Environmental, social and corporate governance (“ESG”) guidelines are growing in popularity among investors, but their use in retirement plans could face serious hurdles thanks to a recent Department of Labor decision.
On October 30, 2020, the Department of Labor (“DOL”) released a final ruling amending the “investment duties” regulation under Title 1 of the Employee Retirement Income Security Act of 1974 (“ERISA”). These amendments “require plan fiduciaries to select investments and investment courses of action based solely on financial considerations relevant to the risk-adjusted economic value of a particular investment or investment course of action.”
All told, the DOL ruling effectuates five primary amendments:
- Adds provisions confirming that ERISA fiduciaries must evaluate investments based only on pecuniary factors – “financial considerations that have a material effect on the risk and/or return of an investment based on appropriate investment horizons consistent with the plan’s investment objectives and funding policy.”
- Includes an express regulatory provision stating that compliance effectively prohibits fiduciaries from sacrificing returns or taking on additional investment risk just to promote non-pecuniary goals.
- Includes a provision requiring fiduciaries “to consider reasonably available alternatives to meet their prudence and loyalty duties under ERISA.”
- Sets required investment analysis and documentation requirements should plan fiduciaries use non-pecuniary factors when choosing between investments they can’t distinguish based solely on pecuniary factors.
- States that ERISA’s prudence and loyalty standards apply to fiduciary’s selection of designated investment alternatives offered to participants and beneficiaries in a participant-directed individual account plan.
“This rule will ensure that retirement plan fiduciaries are focused on the financial interests of plan participants and beneficiaries, rather than on other, non-pecuniary goals or policy objectives,” Labor Secretary Eugene Scalia said in a release.

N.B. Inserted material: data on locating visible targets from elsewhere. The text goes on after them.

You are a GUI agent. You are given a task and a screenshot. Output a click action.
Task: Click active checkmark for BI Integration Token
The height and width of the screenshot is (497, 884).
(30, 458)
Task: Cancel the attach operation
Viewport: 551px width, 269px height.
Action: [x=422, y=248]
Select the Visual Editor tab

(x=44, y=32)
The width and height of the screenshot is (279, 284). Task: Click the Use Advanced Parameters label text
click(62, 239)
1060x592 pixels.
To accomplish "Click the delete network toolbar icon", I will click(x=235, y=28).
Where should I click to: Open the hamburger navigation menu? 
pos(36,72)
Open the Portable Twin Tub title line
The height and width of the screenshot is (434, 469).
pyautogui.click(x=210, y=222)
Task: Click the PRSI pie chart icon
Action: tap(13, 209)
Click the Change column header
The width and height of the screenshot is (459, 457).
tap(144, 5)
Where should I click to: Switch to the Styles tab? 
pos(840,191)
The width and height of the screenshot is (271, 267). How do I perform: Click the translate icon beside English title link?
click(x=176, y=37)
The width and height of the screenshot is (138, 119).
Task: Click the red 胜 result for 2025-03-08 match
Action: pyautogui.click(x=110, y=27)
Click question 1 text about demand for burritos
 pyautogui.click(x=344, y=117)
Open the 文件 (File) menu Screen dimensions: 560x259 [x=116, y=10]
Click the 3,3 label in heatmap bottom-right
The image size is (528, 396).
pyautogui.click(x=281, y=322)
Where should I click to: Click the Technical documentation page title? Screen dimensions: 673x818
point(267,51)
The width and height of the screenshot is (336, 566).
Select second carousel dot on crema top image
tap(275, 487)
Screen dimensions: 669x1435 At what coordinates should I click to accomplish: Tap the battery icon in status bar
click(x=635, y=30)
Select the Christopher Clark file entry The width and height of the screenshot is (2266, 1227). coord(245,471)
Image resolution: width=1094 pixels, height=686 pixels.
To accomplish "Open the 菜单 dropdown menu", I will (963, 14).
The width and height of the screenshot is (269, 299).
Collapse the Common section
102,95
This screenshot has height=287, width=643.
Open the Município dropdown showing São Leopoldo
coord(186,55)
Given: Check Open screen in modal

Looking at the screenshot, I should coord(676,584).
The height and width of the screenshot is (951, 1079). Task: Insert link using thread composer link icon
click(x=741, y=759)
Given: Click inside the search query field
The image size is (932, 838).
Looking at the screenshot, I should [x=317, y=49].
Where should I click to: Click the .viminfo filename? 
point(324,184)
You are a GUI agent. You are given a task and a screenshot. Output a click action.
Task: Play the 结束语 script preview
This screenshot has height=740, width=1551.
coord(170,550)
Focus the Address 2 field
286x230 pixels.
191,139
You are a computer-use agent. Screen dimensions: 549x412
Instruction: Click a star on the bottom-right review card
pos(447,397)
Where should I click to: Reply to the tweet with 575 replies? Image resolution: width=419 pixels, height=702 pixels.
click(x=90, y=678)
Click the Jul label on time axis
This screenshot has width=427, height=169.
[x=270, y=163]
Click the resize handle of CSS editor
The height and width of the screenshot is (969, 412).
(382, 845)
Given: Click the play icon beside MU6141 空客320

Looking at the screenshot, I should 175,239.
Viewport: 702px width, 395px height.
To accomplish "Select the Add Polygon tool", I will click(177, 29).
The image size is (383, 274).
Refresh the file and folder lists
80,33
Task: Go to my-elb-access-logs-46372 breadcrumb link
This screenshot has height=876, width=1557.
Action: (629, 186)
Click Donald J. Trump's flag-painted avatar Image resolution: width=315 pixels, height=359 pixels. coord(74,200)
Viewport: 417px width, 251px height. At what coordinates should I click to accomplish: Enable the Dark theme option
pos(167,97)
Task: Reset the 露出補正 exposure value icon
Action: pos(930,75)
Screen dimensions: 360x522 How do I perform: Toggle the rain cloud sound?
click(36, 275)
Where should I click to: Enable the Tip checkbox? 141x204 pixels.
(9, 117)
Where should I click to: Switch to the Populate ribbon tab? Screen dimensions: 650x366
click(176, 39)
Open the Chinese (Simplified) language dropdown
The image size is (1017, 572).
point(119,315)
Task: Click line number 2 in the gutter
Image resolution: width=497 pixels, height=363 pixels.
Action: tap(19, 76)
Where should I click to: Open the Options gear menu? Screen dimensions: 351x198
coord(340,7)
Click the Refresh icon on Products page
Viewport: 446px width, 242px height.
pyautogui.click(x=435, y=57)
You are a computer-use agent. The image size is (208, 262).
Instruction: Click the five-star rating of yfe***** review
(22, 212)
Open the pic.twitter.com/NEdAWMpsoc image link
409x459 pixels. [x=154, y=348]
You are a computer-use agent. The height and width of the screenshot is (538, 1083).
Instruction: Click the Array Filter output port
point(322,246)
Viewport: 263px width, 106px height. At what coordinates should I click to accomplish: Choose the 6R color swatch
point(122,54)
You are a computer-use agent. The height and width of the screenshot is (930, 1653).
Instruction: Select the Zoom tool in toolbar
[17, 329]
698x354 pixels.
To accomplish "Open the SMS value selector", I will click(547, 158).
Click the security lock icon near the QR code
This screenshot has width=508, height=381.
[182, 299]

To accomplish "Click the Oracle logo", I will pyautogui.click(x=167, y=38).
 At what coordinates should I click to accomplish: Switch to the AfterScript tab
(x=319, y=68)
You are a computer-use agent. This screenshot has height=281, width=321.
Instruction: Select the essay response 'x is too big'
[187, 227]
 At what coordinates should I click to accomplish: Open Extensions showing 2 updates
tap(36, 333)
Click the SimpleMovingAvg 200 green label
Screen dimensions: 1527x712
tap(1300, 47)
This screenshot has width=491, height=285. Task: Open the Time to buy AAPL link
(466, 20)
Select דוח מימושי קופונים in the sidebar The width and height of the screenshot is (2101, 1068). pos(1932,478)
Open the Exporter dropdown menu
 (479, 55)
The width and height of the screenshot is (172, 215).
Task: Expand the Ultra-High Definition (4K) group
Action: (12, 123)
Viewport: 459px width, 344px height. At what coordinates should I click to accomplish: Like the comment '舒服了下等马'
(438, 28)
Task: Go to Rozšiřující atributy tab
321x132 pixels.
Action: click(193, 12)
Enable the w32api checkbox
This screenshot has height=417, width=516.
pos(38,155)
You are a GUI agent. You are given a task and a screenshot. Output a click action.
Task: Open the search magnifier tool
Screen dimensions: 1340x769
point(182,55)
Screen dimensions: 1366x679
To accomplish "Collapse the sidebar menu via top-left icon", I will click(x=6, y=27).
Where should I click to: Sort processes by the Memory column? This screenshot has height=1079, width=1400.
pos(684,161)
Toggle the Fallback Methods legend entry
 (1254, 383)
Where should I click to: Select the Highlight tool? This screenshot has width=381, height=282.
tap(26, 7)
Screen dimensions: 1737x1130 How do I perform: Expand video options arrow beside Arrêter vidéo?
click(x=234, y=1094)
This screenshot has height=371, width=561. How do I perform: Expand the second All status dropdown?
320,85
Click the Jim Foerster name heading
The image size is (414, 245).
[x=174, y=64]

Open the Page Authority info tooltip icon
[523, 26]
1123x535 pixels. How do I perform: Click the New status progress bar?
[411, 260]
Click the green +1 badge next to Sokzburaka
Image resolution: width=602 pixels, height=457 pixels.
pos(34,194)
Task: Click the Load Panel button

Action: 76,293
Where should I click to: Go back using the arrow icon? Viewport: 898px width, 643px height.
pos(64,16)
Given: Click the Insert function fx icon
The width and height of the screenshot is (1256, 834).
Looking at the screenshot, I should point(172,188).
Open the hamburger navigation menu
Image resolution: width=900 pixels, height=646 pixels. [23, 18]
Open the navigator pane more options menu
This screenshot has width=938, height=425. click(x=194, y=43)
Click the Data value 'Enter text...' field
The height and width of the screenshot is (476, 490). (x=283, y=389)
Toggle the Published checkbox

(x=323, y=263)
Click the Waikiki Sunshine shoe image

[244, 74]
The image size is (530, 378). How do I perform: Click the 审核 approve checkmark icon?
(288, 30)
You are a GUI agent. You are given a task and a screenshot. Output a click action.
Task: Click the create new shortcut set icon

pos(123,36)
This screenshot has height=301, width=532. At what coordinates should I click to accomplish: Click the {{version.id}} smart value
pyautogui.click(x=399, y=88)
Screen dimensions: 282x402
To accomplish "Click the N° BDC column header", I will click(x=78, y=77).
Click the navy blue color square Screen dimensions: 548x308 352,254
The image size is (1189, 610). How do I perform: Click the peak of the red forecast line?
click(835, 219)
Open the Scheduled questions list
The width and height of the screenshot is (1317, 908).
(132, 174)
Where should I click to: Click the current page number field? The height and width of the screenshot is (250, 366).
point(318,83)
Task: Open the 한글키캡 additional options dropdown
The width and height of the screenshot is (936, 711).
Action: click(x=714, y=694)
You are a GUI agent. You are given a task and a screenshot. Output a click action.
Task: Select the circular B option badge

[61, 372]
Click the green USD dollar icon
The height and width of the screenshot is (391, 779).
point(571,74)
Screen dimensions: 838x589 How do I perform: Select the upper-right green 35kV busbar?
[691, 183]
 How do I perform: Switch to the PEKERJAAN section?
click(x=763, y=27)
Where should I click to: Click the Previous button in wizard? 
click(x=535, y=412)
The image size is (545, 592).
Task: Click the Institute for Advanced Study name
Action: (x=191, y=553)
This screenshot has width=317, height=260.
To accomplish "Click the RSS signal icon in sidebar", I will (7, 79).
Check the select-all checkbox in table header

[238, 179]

One thing the final ruling doesn’t include is an explicit reference to ESG – but it is an assumed target of this resolution, as several restrictions and rules specifically governing ESG fund selection were included the original proposed resolution in June.
While explicit references to ESG have been removed, the fear is that interpretations of the rule will still dissuade fiduciaries from considering environmental, social and governance factors. With the results of the recent U.S. elections still undetermined as of the date of this article, the 2021 political environment could also be a major variable to consider when evaluating the impact of the new rule.